Podía aceptar nuestro particular encierro, pero pensar en un mundo entero paralizado, en situación de emergencia, era como asomarme a un abismo terrorífico
Los nuestros se quedaron al otro lado del teléfono, de la pantalla del ordenador. El mundo se quedó en silencio, solo roto por los aplausos de las 20h y las tremendas noticias de la TV. Las calles vacías desde nuestro balcón me angustiaban. Podía aceptar nuestro particular encierro, pero pensar en un mundo entero paralizado, en situación de emergencia, era como asomarme a un abismo terrorífico, a la certeza de que mañana podría no haber médicos, ni semáforos, ni supermercados, ni ninguna de todas esas cosas que damos por hechas. Todo ello me generaba -me genera- terror. Filosofar sobre la entropía y ver películas apocalípticas sobre futuros distópicos es una cosa. Enfrentarse a su realidad, otra muy distinta. Pero, afortunadamente, entre toma y toma, chupetes, biberones, baños, pañales y juegos, no había mucho tiempo para pensar en lo frágil de ese mundo que sentía tan seguro hasta unas semanas antes. El abismo se vislumbraba entre pañal y pañal pero pronto dejé de pensar en él, de ver el telediario y me centré en disfrutar lo que fuera posible de esa situación extraña.

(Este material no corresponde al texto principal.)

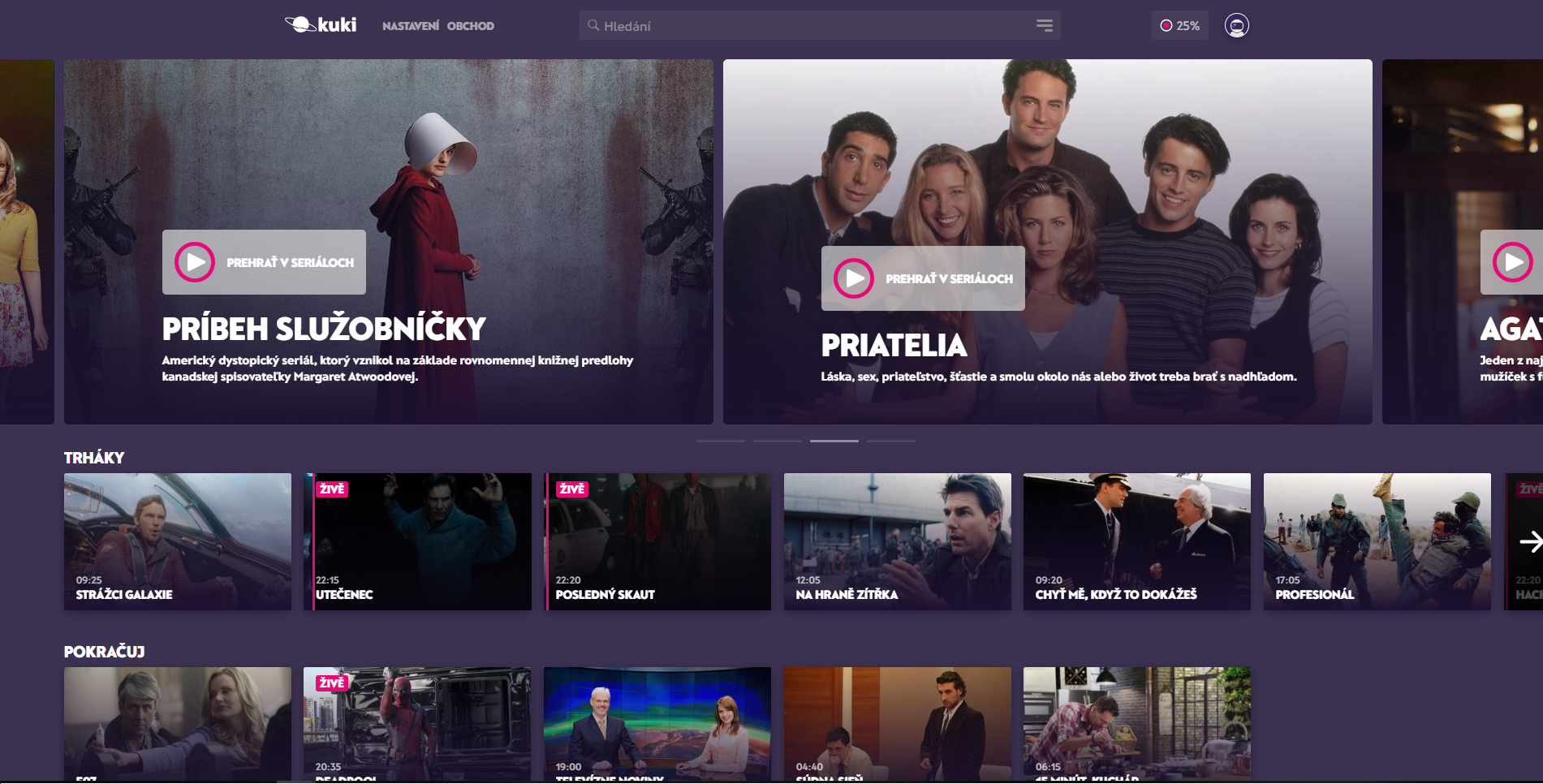This screenshot has width=1543, height=784.
Task: Open the Nastavení menu
Action: [411, 26]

Hoy hace un año comenzó lo que llaman 'la guerra de nuestra generación'. Y yo, a pesar de todo lo que ha pasado, de los muertos, del desastre económico que se nos viene encima, del trauma colectivo por las decisiones que hemos tenido que tomar; por las situaciones que hemos tenido que vivir... A pesar de todo eso, no puedo dejar de pensar que el mundo ha seguido girando. Que mis niños han crecido sanos, fuertes y felices, sin plantearse qué es eso que emboza la cara de sus padres cada vez que salimos a la calle. Los autobuses no han dejado de funcionar, los supermercados no se han desabastecido y los hospitales -y esto lo sé de primera mano- han seguido funcionando. Escribo esto con el brazo dolorido por la primera dosis de la vacuna y no puedo evitar pensar que, a pesar de todo lo malo, de lo vivido y de nuestra naturaleza humana, sin querer restar importancia a la tragedia que aún es esta pandemia maldita, ojalá sea cierto que esta es 'nuestra guerra'.

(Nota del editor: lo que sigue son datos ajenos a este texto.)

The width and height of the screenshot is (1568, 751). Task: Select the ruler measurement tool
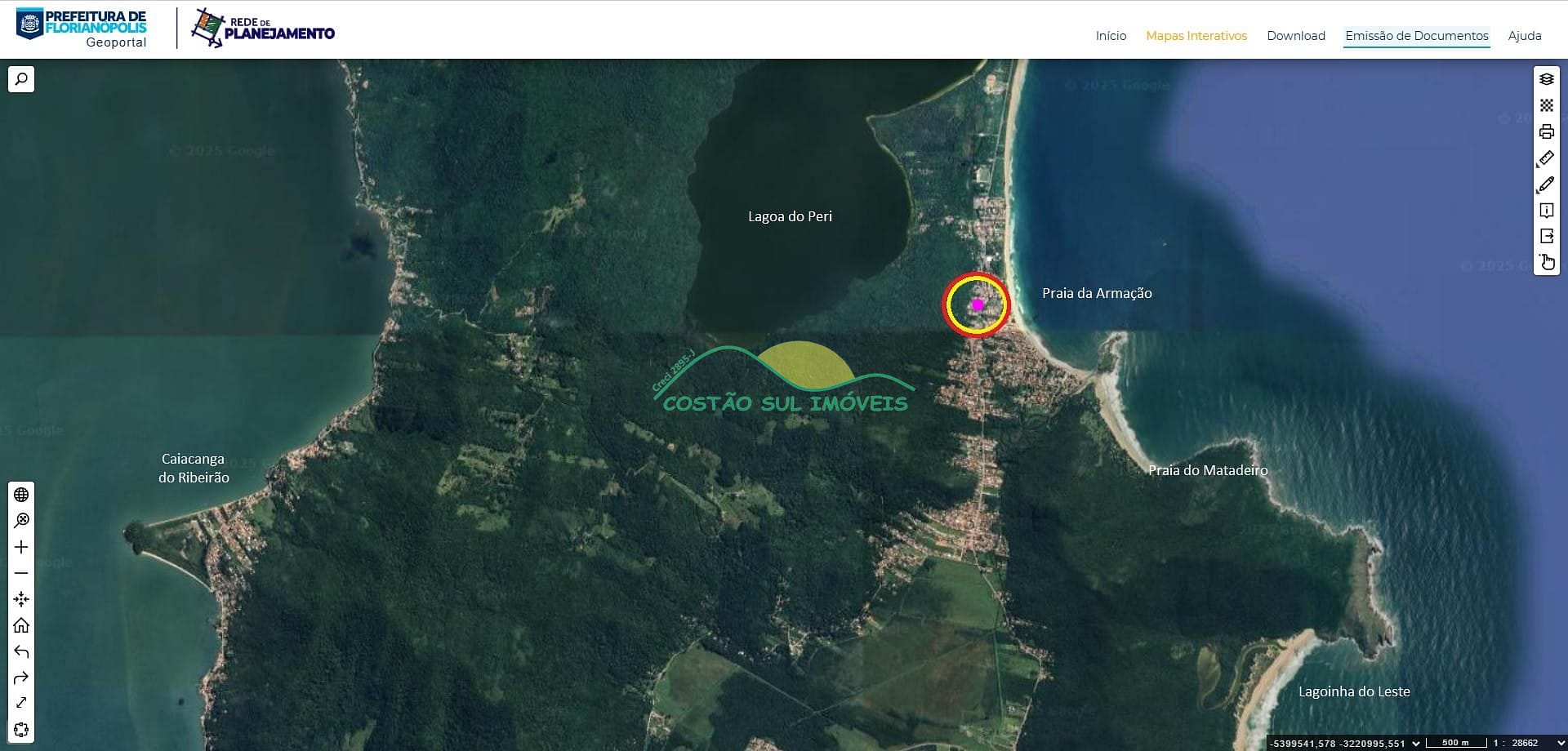[x=1546, y=158]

Que la peor tragedia colectiva a la que tengan que enfrentarse mis hijos sea una pandemia, tremenda, sí, pero que, a pesar de lo terrible de los 2´5 millones de muertos que ha causado, esté lejos de los 50 millones de la gripe del 17. Que nunca tengan que enfrentarse a una guerra como la que hace tan solo 80 años causó más de 60 millones de muertos en todo el mundo. Que la peor tragedia a la que tengan que enfrentarse se fragüe con los supermercados llenos, los hospitales mal que bien funcionando, y un Estado que, aún maltrechamente, sea capaz de subsidiar los sueldos de las actividades paralizadas por la crisis. Que un año después del inicio de la misma, ya exista una vacuna a su alcance y un Estado capaz de suministrársela. Quizás sea ingenuo por mi parte, pero quiero aferrarme a la esperanza de que todo lo que hemos logrado en el último siglo no tenga vuelta atrás. Que nuestros logros no se vean ensombrecidos por nuestros muchísimos fallos. No es que de esta crisis hayamos salido más fuertes. Seguimos siendo los mismos que hace un año y, de hecho, ni siquiera hemos salido aún de ella. Pero siendo igual de malos y de buenos que hace un año, seguimos siendo capaces de grandes cosas. Quedemonos con eso para enfrentar lo que aún nos queda por delante.